Central Manhattan was the scene of looting on Monday evening, prompting the mayor of New York to announce a longer curfew as early as Tuesday. Brand stores, such as Nike or Michael Kors on 5th Avenue, or electronics, cellphones or Lego stores of other major avenues in Midtown were looted in the early evening, before the entry into force of '' a new curfew from 11 p.m. local time.
Groups of young people, often around ten people, circulated from one street to another, while entire streets of this district, which was normally very touristy but deserted with the pandemic, were blocked by the police. Images from local NY1 television included looters running from a Best Buy chain electronics store before being apprehended by police.
Mayor Bill de Blasio deemed the situation "not acceptable". He said the curfew would start "earlier" Tuesday at 8 p.m. when it was first imposed on Monday from 11 p.m. to 5 a.m. "The city is completely under control, and for the most part calm and peaceful," nonetheless assured the mayor on the NY1 channel.
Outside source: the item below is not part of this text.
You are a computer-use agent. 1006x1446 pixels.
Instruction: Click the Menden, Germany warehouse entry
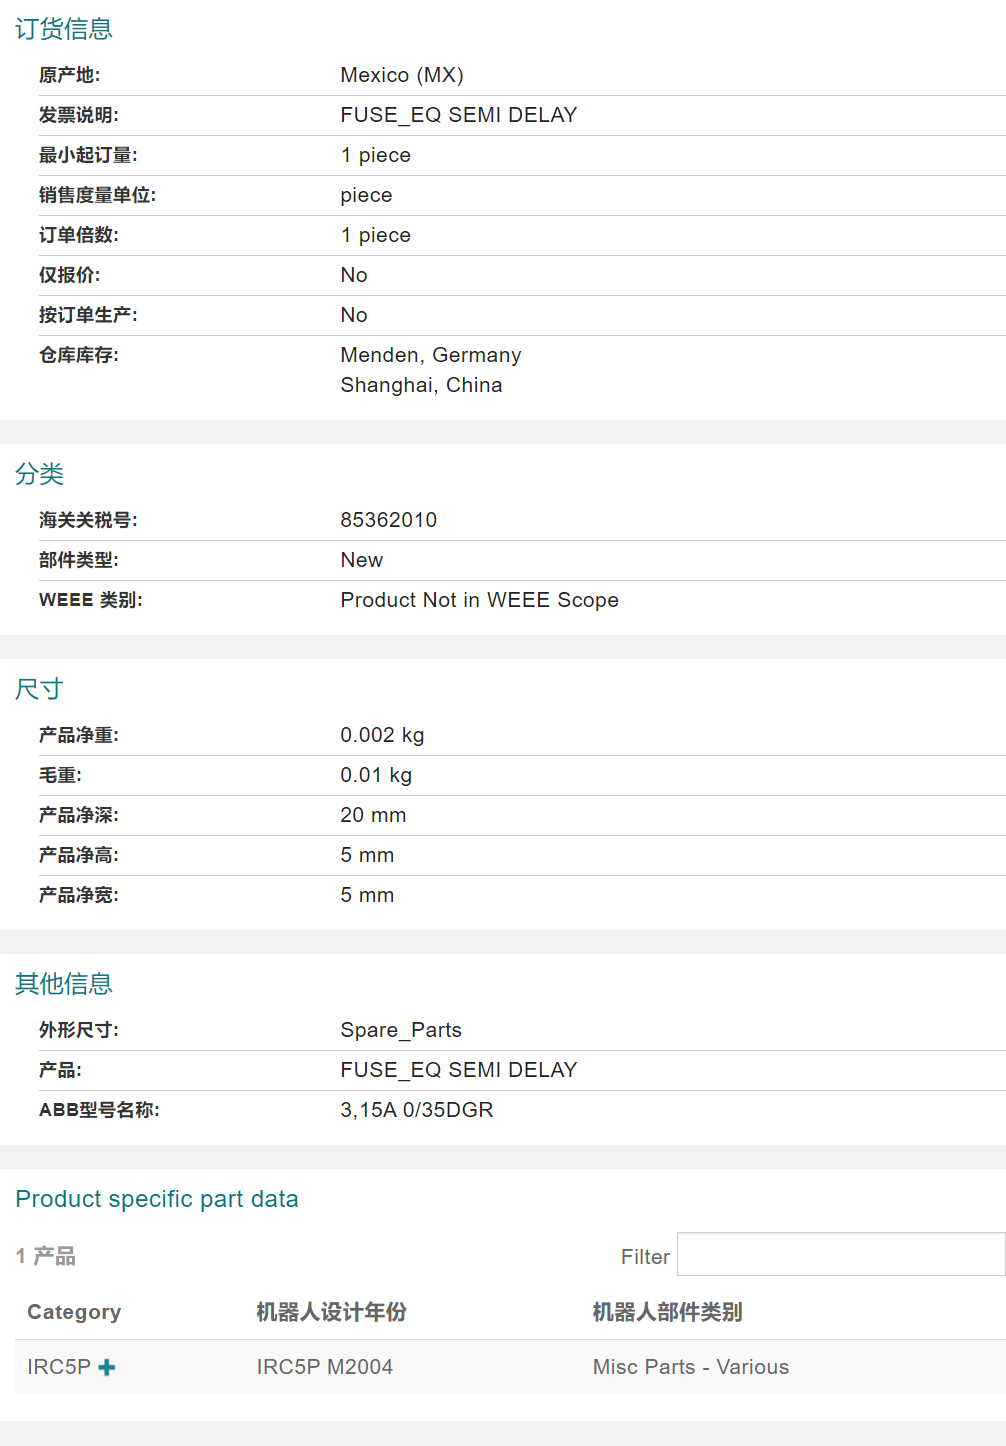(430, 355)
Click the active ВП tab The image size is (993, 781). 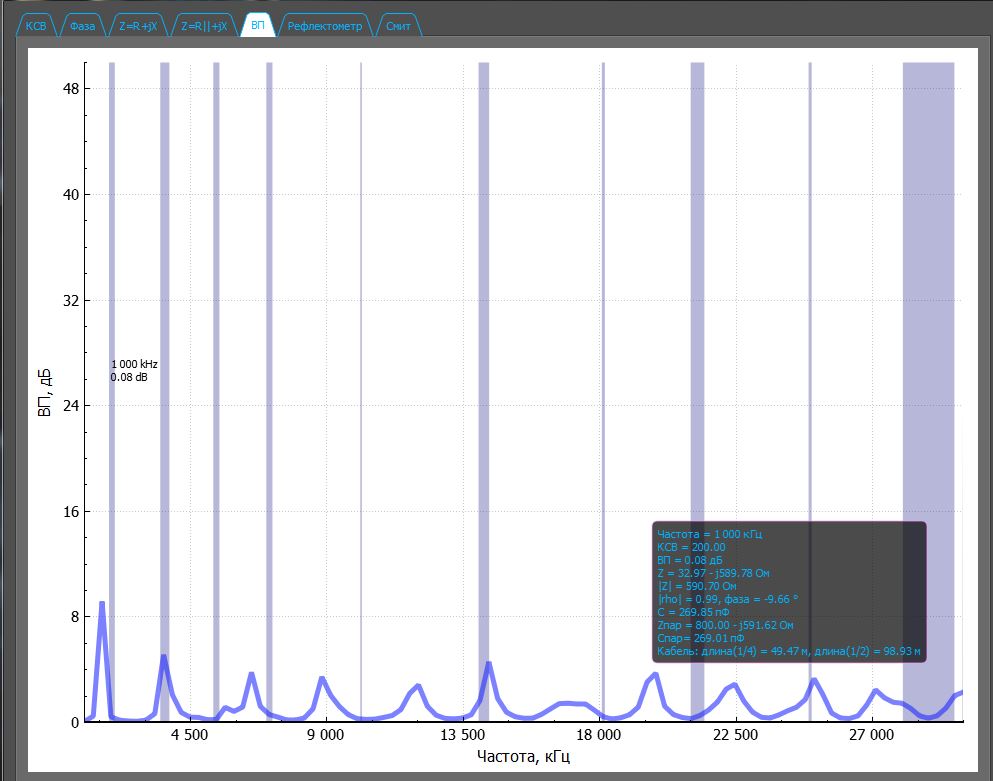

The imposition of a curfew had been announced a few hours earlier by the mayor and the governor Andrew Cuomo, after demonstrations and looting during the weekend, notably in the trendy district of SoHo.
Demonstrations in around 40 cities
The American economic capital followed in the footsteps of some 40 other American cities, which imposed curfews in an attempt to calm the riots which engulfed the country, after the death of an unarmed black man, George Floyd, Monday in Minnesota, a new symbol of police brutality against the black minority. As in previous days, the protests started calmly on Monday afternoon, with more than a thousand gathered in Times Square, and about as many in Brooklyn. But things degenerated in the evening.
Donald Trump talks about the deployment of the army
As New York faced new looting, President Donald Trump announced from Washington the deployment of "thousands of heavily armed soldiers" and police to Washington to end "the riots" and "the looting". The mayor De Blasio, a democrat, denounced "the bellicose terms" and the "polarizing rhetoric" of the Republican president, who is playing for his re-election in November. "But it was not his statements in the last few hours that caused all this, it is what he has done in recent years that has contributed to it," he said.
He's using the American military against the American people.
He tear-gassed peaceful protesters and fired rubber bullets.
For a photo.
For our children, for the very soul of our country, we must defeat him. But I mean it when I say this: we can only do it together. https://t.co/G1yE67q9Nz
For his part, the Democratic candidate for the White House Joe Biden accused Donald Trump of using the army "against the Americans" and tear gas against "peaceful demonstrators" for a communication operation. "He is using the US military against the Americans. He is sending tear gas against peaceful protesters and shooting rubber bullets. For a photo," the former US vice-president tweeted after Donald Trump's surprise visit in a iconic church near the White House.